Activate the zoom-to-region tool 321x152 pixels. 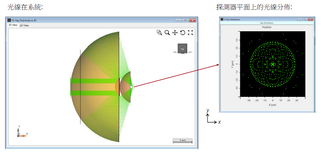[159, 33]
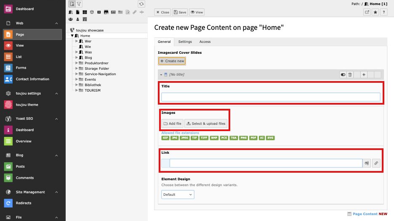Click Select & upload files button
This screenshot has width=394, height=221.
(x=206, y=124)
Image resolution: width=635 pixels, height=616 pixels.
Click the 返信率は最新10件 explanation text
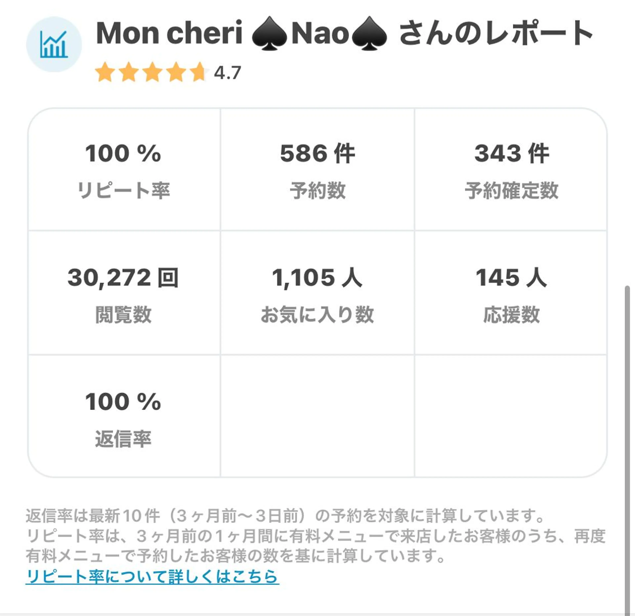285,516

**TO DO:**
Pick out every line of the data above that contains the word "height", and copy each one in full. Treat the match as case-sensitive.

**REPLY TO THE TASK:**
This screenshot has width=394, height=221.
Image resolution: width=635 pixels, height=616 pixels.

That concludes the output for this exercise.